On Sat, 7 Jan 2017 16:40:04 +0100
Simone Mosciatti <sisciamir...@yahoo.com> wrote:

> Now it comes a write statement, something like: `INSERT INTO ...`
> I push that statement in a buffer and I ack to the client that is
> request is been processed. Now it comes another write statement,
> `UPDATE ...` I push also that statement into the buffer and I ack the
> client.
> 
> Now I decide to write all into disk, so I start a single transaction,
> run the insert, run the update, and then commit.
> Unfortunately either the INSERT or the UPDATE fails.
> The whole transaction is aborted and I should indicate something to
> the client.

It's clearer to me.  I'm not sure it's clearer to you.  :-)  

You're asking a question about application design.  The answer will be
specific to your application, and can be derived from the two other
questions I posed: what is a unit of work, and how many units of works
are you prepared to lose?  

You should never commit less than a unit of work.  To
maintain data consistency, uncommitted partial transactions are rolled
back; that's part of the service provided by the DBMS.  

The usual transaction-processing advice is to commit each unit of work
as a database transaction.  That minimizes data loss.  Usually, but not
always, it maximizes user convenience.  

If you leave units of work uncommitted, you leave to the user the
responsibility/problem of re-creating the information.  Depending on
the application, that may be trivial, or tedious, or impossible.  If
re-creating the information is quite cheap, and batching many units of
work together in a single database transaction saves significant time,
you may choose that as a design option.  

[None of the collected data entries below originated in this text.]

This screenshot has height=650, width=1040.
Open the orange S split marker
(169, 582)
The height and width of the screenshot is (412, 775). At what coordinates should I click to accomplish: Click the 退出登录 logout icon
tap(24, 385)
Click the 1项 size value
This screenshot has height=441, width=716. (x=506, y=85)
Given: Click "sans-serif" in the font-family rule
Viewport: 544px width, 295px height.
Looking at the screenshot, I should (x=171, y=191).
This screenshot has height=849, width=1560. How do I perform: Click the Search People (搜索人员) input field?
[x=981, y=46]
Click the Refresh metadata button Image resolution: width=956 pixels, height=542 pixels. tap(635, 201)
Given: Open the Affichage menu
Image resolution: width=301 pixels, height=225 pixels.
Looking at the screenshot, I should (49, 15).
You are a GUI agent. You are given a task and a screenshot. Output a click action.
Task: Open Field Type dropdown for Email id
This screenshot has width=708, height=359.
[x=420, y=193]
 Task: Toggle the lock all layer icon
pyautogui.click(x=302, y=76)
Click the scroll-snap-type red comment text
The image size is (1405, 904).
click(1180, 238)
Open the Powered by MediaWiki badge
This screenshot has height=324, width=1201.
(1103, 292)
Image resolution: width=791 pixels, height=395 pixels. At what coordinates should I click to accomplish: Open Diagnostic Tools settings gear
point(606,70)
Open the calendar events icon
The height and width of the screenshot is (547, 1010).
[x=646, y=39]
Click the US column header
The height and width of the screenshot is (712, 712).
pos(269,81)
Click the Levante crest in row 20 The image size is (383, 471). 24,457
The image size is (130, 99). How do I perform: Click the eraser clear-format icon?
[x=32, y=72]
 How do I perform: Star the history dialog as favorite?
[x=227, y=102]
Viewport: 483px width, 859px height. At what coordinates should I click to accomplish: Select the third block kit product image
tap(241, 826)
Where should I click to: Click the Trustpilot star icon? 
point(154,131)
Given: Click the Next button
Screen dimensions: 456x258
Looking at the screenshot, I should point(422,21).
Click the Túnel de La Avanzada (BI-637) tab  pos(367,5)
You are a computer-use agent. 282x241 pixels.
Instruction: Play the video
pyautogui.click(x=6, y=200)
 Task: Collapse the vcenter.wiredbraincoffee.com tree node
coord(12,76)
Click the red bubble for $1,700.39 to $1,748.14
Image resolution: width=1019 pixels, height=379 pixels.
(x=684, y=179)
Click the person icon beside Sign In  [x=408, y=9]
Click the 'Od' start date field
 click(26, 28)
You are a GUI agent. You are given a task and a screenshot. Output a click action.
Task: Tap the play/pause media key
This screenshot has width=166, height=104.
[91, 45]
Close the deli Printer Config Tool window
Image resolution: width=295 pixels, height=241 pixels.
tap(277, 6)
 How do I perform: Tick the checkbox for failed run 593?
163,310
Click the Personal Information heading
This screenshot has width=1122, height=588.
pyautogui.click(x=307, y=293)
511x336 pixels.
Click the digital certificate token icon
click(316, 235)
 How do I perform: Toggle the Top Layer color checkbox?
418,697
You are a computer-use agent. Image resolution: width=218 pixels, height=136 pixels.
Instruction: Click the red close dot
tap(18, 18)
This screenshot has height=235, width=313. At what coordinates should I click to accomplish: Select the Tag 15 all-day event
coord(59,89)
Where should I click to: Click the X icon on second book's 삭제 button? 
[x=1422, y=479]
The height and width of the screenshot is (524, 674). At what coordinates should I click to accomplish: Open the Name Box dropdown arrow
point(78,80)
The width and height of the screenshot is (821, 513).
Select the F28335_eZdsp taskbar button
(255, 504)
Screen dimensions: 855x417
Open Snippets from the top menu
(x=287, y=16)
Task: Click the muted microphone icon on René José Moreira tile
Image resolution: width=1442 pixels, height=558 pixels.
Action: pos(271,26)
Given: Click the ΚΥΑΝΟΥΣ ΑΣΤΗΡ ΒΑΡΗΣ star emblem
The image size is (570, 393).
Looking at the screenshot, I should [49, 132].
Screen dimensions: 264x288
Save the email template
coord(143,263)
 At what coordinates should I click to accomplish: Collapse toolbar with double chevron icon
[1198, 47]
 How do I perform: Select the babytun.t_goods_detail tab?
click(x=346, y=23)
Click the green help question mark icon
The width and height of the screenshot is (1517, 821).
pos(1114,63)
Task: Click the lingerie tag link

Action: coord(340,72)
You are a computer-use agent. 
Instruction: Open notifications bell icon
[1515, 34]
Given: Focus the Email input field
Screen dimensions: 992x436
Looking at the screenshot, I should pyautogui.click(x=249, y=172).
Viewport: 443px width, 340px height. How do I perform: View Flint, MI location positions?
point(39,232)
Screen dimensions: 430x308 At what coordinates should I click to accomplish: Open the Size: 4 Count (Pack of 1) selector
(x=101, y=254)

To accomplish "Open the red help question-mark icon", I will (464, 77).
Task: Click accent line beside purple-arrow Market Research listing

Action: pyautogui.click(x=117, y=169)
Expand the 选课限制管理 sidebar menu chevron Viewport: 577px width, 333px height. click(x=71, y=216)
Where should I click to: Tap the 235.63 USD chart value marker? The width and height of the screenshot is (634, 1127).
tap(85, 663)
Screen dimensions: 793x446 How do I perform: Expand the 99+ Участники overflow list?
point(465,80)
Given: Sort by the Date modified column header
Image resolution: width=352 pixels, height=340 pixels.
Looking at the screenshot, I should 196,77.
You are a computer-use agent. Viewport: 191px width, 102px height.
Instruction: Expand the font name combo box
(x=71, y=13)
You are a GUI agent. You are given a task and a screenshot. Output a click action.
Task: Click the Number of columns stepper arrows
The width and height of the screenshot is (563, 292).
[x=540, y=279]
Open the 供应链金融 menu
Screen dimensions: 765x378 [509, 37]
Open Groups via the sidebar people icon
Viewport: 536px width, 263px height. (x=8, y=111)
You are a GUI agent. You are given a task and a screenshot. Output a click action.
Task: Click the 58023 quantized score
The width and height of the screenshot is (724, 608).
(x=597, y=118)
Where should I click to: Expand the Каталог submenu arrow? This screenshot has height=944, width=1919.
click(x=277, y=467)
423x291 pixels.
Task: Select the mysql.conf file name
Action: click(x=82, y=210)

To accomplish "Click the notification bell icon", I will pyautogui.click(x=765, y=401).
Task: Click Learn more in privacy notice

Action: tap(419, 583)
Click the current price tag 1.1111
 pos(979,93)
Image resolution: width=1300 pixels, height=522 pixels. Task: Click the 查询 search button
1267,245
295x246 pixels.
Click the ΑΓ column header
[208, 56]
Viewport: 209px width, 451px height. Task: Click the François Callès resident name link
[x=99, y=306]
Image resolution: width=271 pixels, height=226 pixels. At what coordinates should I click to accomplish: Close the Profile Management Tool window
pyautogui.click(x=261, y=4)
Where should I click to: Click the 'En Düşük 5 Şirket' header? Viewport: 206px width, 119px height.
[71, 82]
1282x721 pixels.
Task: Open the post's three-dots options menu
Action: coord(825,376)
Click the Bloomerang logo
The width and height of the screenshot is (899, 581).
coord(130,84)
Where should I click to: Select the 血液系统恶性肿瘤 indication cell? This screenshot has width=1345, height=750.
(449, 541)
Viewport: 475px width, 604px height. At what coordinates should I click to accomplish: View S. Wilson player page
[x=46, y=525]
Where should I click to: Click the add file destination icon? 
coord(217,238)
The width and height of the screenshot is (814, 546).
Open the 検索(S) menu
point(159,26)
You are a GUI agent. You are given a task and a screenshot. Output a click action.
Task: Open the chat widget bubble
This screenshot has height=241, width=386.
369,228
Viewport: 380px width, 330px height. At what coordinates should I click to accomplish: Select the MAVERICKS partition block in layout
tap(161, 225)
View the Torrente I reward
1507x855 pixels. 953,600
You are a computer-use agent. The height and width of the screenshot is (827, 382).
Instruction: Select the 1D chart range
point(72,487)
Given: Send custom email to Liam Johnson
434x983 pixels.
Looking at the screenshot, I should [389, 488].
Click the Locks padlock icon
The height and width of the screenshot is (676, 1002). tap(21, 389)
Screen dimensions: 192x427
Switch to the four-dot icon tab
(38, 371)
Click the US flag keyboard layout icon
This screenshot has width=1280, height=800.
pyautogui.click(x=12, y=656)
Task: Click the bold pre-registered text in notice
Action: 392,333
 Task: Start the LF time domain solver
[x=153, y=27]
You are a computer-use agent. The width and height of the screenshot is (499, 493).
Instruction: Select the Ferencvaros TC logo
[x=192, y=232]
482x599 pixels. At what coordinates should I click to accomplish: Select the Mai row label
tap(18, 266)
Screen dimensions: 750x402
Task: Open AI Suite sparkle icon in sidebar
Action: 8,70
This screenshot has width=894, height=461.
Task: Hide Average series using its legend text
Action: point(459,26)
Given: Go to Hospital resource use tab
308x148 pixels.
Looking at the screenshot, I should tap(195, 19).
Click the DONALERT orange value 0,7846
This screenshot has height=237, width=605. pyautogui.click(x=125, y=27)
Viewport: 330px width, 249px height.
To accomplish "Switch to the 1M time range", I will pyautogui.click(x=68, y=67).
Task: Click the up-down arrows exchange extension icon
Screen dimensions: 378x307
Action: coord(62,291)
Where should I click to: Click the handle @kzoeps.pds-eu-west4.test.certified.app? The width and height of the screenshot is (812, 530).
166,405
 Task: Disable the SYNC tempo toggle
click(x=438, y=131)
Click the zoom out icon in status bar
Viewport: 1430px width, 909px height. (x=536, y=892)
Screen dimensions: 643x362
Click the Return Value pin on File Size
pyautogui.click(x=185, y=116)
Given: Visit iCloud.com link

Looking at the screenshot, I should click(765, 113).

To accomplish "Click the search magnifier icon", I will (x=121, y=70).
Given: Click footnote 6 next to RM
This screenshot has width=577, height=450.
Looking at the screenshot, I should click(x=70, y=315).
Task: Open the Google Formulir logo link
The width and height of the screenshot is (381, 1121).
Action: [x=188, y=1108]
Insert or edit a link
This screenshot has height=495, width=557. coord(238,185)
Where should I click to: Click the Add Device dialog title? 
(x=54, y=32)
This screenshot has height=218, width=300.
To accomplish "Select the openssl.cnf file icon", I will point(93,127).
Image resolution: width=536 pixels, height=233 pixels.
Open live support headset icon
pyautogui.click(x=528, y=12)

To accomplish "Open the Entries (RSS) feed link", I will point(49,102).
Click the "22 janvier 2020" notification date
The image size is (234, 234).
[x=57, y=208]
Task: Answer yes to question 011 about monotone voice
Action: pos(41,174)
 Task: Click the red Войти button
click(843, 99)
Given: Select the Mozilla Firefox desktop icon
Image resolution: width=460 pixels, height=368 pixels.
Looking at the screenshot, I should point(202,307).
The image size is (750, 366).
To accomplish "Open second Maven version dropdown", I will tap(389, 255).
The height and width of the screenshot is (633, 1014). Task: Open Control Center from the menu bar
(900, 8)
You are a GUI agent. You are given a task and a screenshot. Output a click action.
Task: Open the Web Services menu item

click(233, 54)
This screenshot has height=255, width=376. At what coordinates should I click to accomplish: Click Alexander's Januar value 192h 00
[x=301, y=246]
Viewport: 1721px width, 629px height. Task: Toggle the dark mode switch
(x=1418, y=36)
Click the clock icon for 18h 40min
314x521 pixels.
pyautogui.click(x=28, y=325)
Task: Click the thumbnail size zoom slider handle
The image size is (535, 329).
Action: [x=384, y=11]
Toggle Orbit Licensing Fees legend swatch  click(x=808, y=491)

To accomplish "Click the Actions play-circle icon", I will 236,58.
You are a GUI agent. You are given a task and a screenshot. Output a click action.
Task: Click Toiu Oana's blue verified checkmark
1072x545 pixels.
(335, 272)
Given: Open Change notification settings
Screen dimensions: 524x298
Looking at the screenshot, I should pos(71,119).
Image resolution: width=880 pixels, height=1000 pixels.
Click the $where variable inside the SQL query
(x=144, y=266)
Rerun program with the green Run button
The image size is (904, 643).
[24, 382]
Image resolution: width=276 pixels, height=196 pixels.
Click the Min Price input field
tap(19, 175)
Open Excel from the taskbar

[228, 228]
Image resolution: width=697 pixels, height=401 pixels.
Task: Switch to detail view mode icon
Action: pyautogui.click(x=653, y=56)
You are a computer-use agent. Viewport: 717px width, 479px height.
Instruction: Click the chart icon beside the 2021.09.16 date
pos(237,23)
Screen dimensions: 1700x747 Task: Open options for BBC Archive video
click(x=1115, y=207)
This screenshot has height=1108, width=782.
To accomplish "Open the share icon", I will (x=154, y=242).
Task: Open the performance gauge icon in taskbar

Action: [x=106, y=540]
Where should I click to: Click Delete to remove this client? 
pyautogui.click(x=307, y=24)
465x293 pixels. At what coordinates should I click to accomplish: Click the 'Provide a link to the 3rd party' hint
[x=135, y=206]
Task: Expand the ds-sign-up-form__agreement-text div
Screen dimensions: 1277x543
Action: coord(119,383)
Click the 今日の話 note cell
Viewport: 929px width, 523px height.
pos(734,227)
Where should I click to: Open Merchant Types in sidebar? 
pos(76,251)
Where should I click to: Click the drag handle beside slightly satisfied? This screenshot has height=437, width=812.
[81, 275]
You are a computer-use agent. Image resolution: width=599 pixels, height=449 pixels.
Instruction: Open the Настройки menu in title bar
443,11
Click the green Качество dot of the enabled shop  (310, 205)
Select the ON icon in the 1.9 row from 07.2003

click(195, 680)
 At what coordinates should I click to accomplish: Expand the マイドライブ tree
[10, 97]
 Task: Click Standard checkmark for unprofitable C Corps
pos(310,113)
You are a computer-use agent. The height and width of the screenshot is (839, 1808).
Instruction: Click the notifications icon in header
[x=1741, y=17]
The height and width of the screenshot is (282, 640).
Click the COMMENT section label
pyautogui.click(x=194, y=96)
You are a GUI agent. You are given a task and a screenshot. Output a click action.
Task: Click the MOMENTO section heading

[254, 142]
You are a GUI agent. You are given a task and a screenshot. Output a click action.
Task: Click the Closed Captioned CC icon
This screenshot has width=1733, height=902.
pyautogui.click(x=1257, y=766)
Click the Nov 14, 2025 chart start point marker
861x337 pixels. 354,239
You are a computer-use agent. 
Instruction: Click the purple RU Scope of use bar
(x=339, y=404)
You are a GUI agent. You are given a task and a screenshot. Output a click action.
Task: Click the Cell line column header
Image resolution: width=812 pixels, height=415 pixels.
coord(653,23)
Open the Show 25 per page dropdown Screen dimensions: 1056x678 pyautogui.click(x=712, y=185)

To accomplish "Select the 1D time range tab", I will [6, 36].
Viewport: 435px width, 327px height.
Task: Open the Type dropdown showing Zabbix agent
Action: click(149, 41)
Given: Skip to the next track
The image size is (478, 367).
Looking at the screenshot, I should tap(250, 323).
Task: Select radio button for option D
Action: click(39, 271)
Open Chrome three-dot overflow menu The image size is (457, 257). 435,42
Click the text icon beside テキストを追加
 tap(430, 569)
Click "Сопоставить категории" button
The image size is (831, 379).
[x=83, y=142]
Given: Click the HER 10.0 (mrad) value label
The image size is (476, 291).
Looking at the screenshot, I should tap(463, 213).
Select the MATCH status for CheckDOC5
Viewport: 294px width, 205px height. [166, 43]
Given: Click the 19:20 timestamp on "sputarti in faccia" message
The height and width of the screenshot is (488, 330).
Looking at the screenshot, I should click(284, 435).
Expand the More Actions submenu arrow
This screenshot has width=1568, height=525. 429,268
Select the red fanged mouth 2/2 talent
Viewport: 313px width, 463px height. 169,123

In terms of what to communicate to your user, ISTM your first
obligation is not to lie.  The user must be informed when information
is "in flight" and when it is committed.  He must be able to know the
state of the database.  In the event of data loss, he must have the
wherewithal to re-create any lost information.  If you fail to
inform the user accurately, or fail to capture information that cannot
be re-created, you may expect him to notice, and loudly.